How I Split a Monolith Into Microservices Without Refactoring
My journey to becoming more agile with a just-in-time architectural style

Microservices gained a lot of popularity the last few years and had a lot of impact on my work as a full-stack developer. But in all these years I’ve never lost my faith in monoliths. Microservices bring a lot of additional complexity that in most cases I’ve seen do not outweigh the value they bring. So, I always find myself promoting and defending a monolithic approach. This has resulted in a lot of discussions.
For me, a monolithic and microservice architecture are not that different. When done properly, a monolith consists of modules with strong boundaries. This brings high cohesion and low coupling to the module structure, making the application more maintainable and easier to change. It also enables working with multiple teams on the same application without tripping over each other’s toes. This is an argument I’ve heard many times in favor of microservices.
When designing an application I find it hard to define the right boundaries. No matter if they’re for setting up modules or microservices. There are common decomposition patterns available for microservices that I find just as applicable for a monolith. For most cases a decomposition by business capability is a good starting point. For example, the basic structure for a small online store could look like this.

The idea of a modular monolith is definitely not new, but gains more attention as opposition to microservices. Experts like Sam Newman write a lot on this topic and new technology emerges from these ideas. A good example is the Spring Modulith project for Java applications. For most of the companies I’ve worked for this type of monolith is more than enough.
From my perspective a microservice architecture is just a distributed variant of the monolithic architecture. Distributed systems aren’t simple or cheap, so there must be a very good reason for choosing it. Better application structure, or multi-team support do not count as good arguments for me. What does count are operation related reasons like scalability, reliability and deployability.
Refactoring a modular monolith to microservices should be fairly easy if the module boundaries are strong enough. The modules can be one-by-one refactored independently. After a full refactoring of our small online store the application could look like this.

There are many ways (patterns) to organize a microservice architecture. There is no one-size-fits-all solution, so the right choice always depends on the context.
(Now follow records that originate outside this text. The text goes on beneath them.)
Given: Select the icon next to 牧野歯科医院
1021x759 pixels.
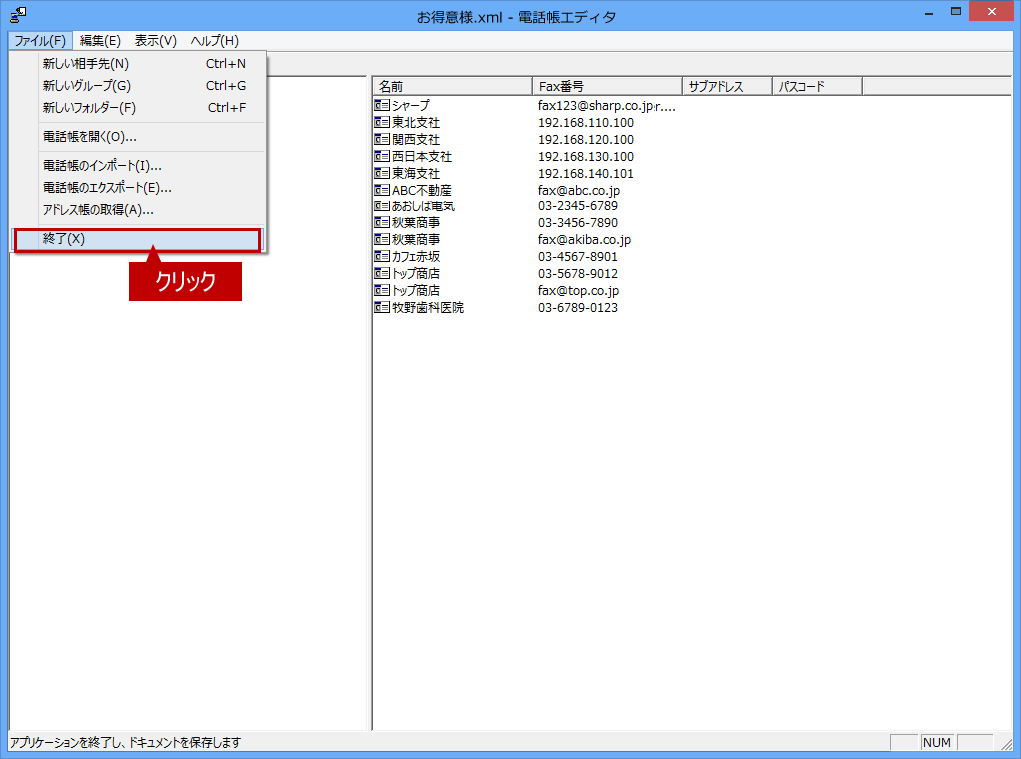Looking at the screenshot, I should (382, 307).
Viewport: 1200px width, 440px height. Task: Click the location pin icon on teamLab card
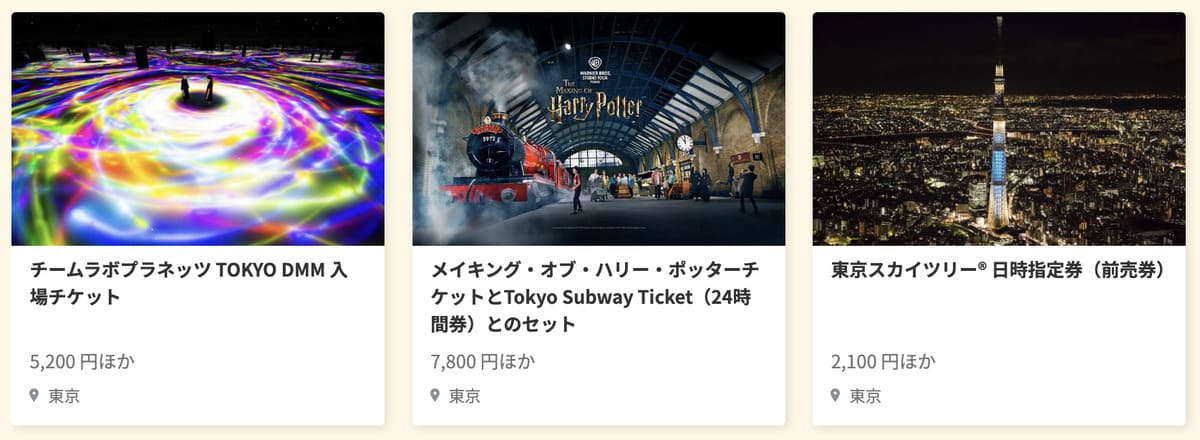pos(34,395)
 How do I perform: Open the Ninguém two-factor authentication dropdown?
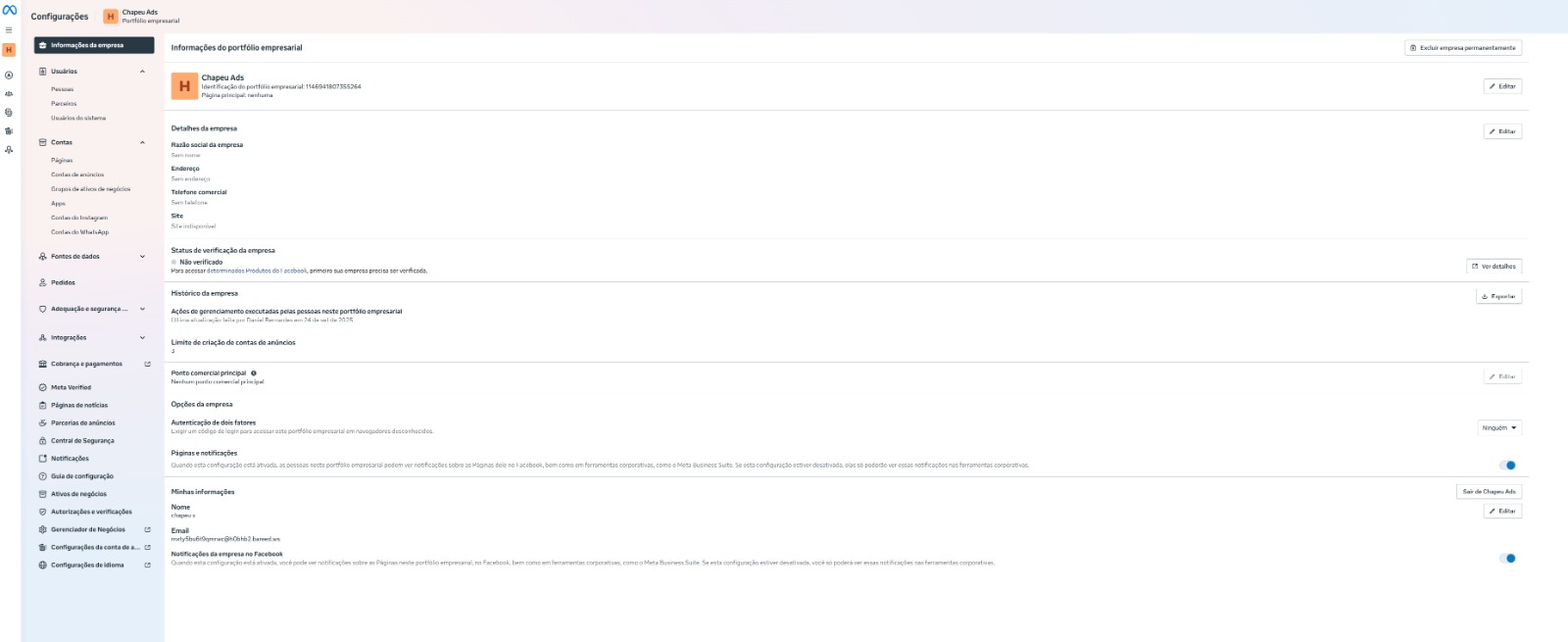1499,428
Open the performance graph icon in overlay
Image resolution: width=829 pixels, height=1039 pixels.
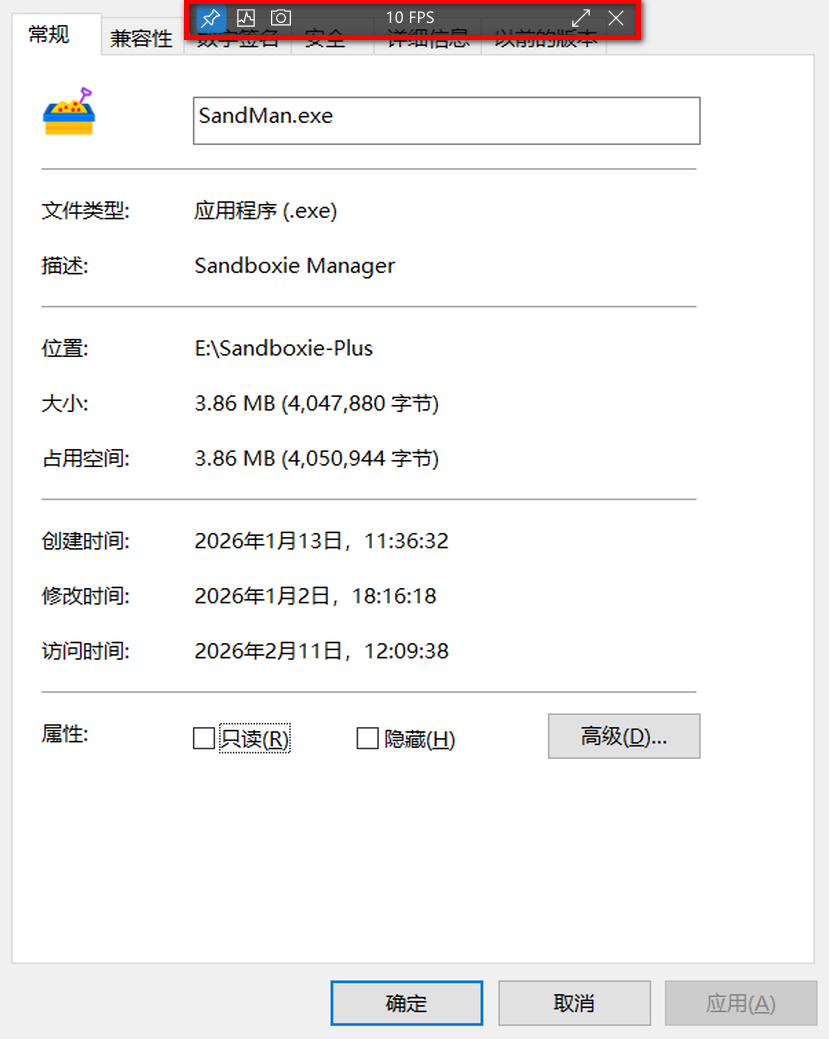pos(246,18)
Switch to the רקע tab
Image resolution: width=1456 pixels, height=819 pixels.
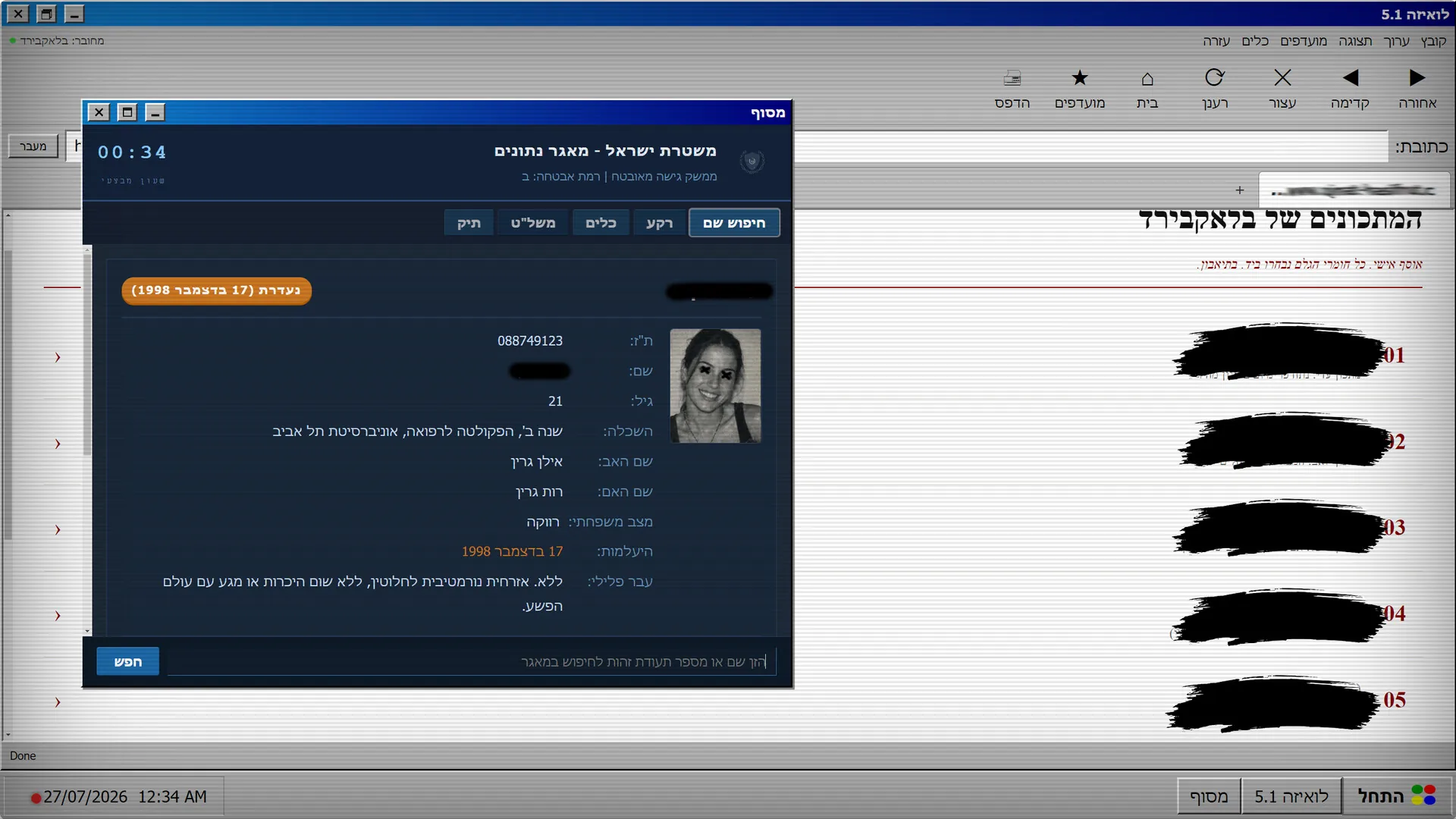tap(659, 223)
The API gateway pattern as used in the example is great for decoupling the services, addressing security issues and more. It suited me as a great starting point for most cases.
Starting with a monolith and gradually refactoring it to microservices sounds like a great solution, but isn’t very practical in my experience. Refactoring a module into a service still requires a lot of effort. Setting up a new project, end-points, requests, operations, etc.. Once the application train is running, it’s hard to find the resources to put it on another track when customers continuously demand new features. When waiting too long, things start falling apart and the atmosphere turns quickly.
This has set me to think. In the ideal world, a monolith can transition to microservices without any refactoring. Defining what runs where should be a matter of configuration and can change any time. I liked this idea, but how can modules be transformed into services without touching code? At this point in time I was already working on a concept that could help answer this question.
As a full-stack developer I spend a fair amount of time on setting up the communication between frontend and backend which always felt like a lot of overhead. In my article how I speed up full-stack development by not building API’s I wrote about the options for automating the communication between both ends, and how I found a solution in moving the communication from the code to the runtime. With this solution the frontend can import and call backend components directly. The runtime intercepts all backend imports and creates and provides a remote implementation. Like a dependency injector.
Using this solution for the communication between modules solved the automated transition into services. But the runtime was limited to a single frontend and backend segment. So it has been refactored to support an unlimited amount of segments that can be deployed individually or as a group to the frontend or one or more backends. A segment contains one or more components from one or more modules. Its content is defined by configuration. The small online store application can now be set up like this.

In this example, each module is placed in a separate segment. The delivery segment needs load-balancing (due to the track-and-trace feature) and is deployed to multiple servers. The rest of the segments are grouped and deployed together to a single server.
Alternatively, the modules can be placed into a single segment and moved to separate segments later. Because a segment only lives in configuration, moving a module to another segment has no impact on the code. This way, rearranging an application can be done just-in-time without refactoring.
The runtime has become an open-source project released under the MIT license. It’s named Jitar, which is an abbreviation of Just-In-Time-ArchitectuRe. Due to the full-stack support, it’s implemented as a layer on top of Node.js. So it only suits JavaScript and TypeScript applications. Although I think the same thing can be achieved in Java (and maybe .NET?). More information about Jitar can be found in the documentation and the GitHub repo.
That’s it for now. I know that I’ve skipped a lot of details on how to deal with the data, authorization, etc.. In upcoming articles I want to do a deep dive into them. A big thanks for reading this article and I hope you’ve enjoyed it.
Can you relate to the things I’m saying? I’m always open to feedback and happy to answer any question.